> **Data for processing**
↓
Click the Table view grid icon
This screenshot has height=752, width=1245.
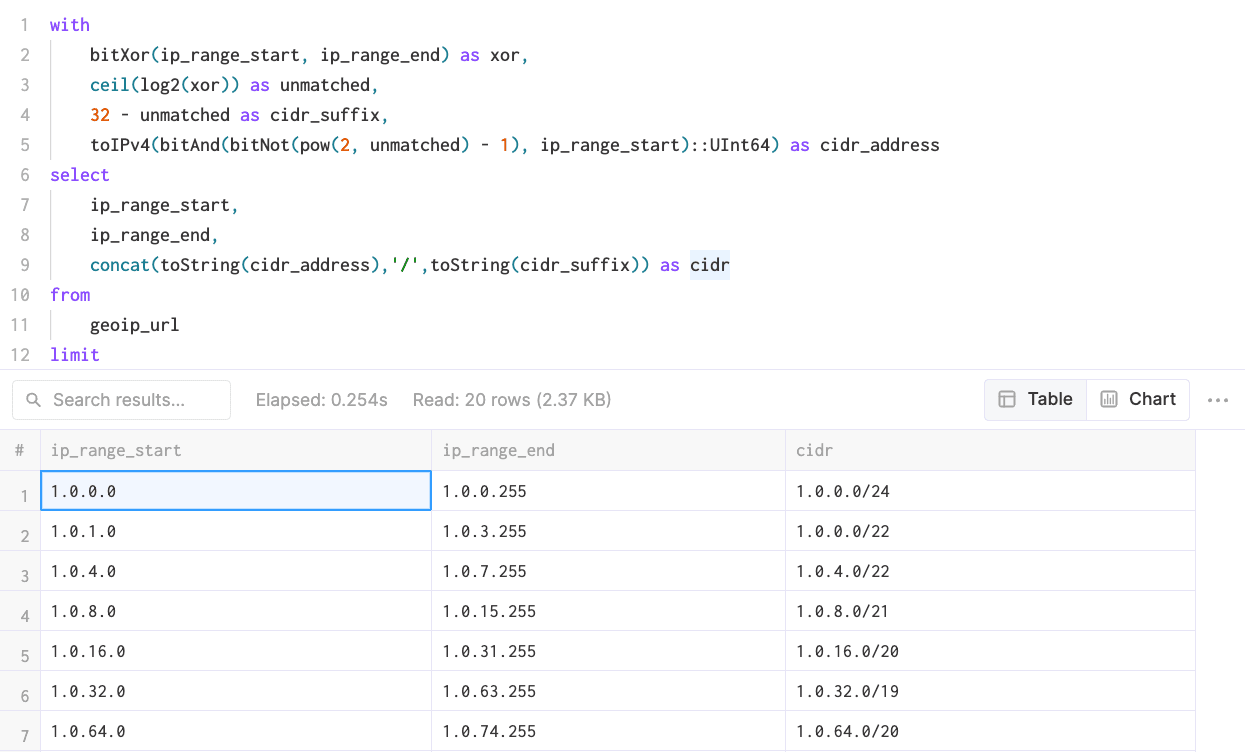pos(1007,399)
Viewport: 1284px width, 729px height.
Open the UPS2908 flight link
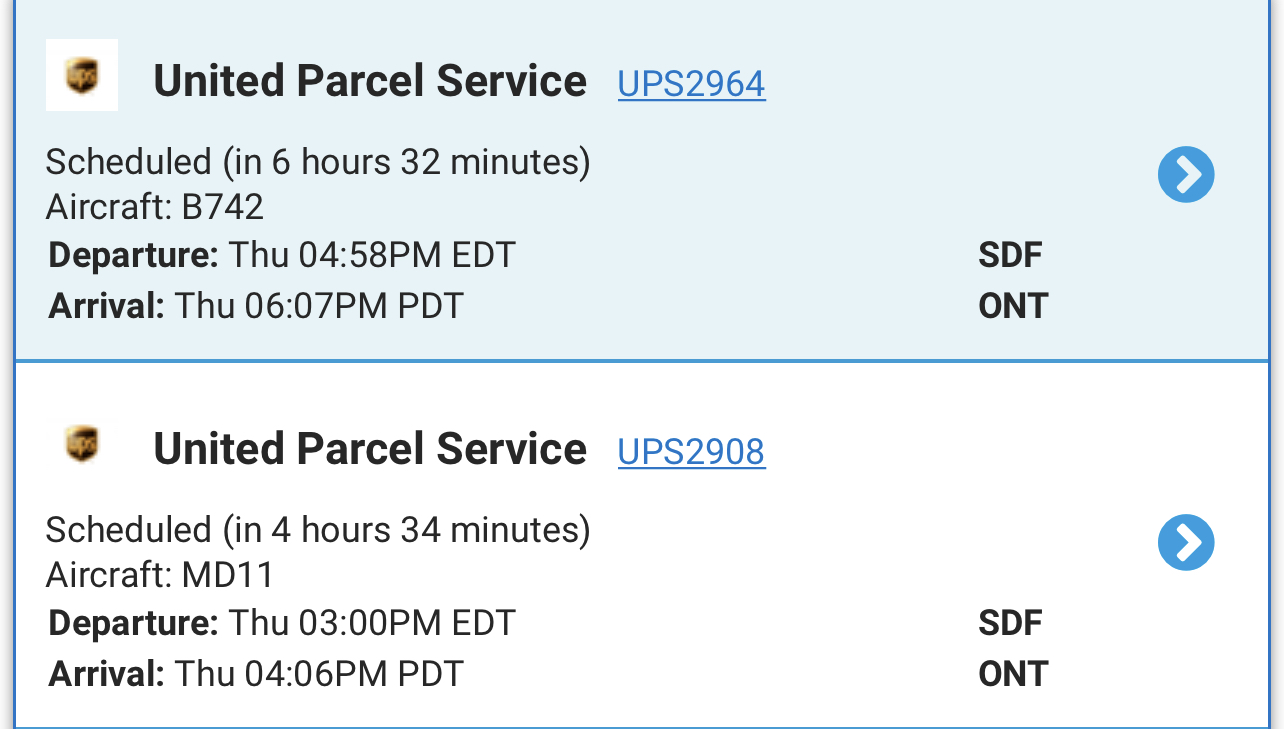pos(691,452)
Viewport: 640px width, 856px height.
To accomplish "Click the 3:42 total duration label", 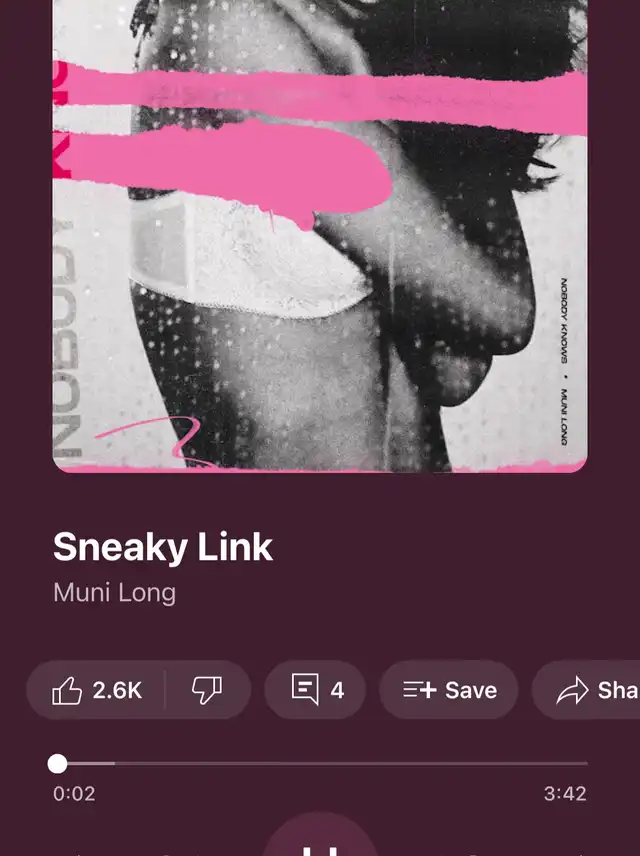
↑
> **Task statement**
Give the rows above as a Markdown table with the columns No. and Text: in No., number each line; in Text, put the line itself. Skip blank lines and leave out the pictures.

> **The reply**
| No. | Text |
|---|---|
| 1 | Click the Table view grid icon |
| 2 | This screenshot has height=752, width=1245. |
| 3 | pos(1007,399) |
| 4 | Viewport: 1284px width, 729px height. |
| 5 | Open the UPS2908 flight link |
| 6 | pos(691,452) |
| 7 | Viewport: 640px width, 856px height. |
| 8 | To accomplish "Click the 3:42 total duration label",  |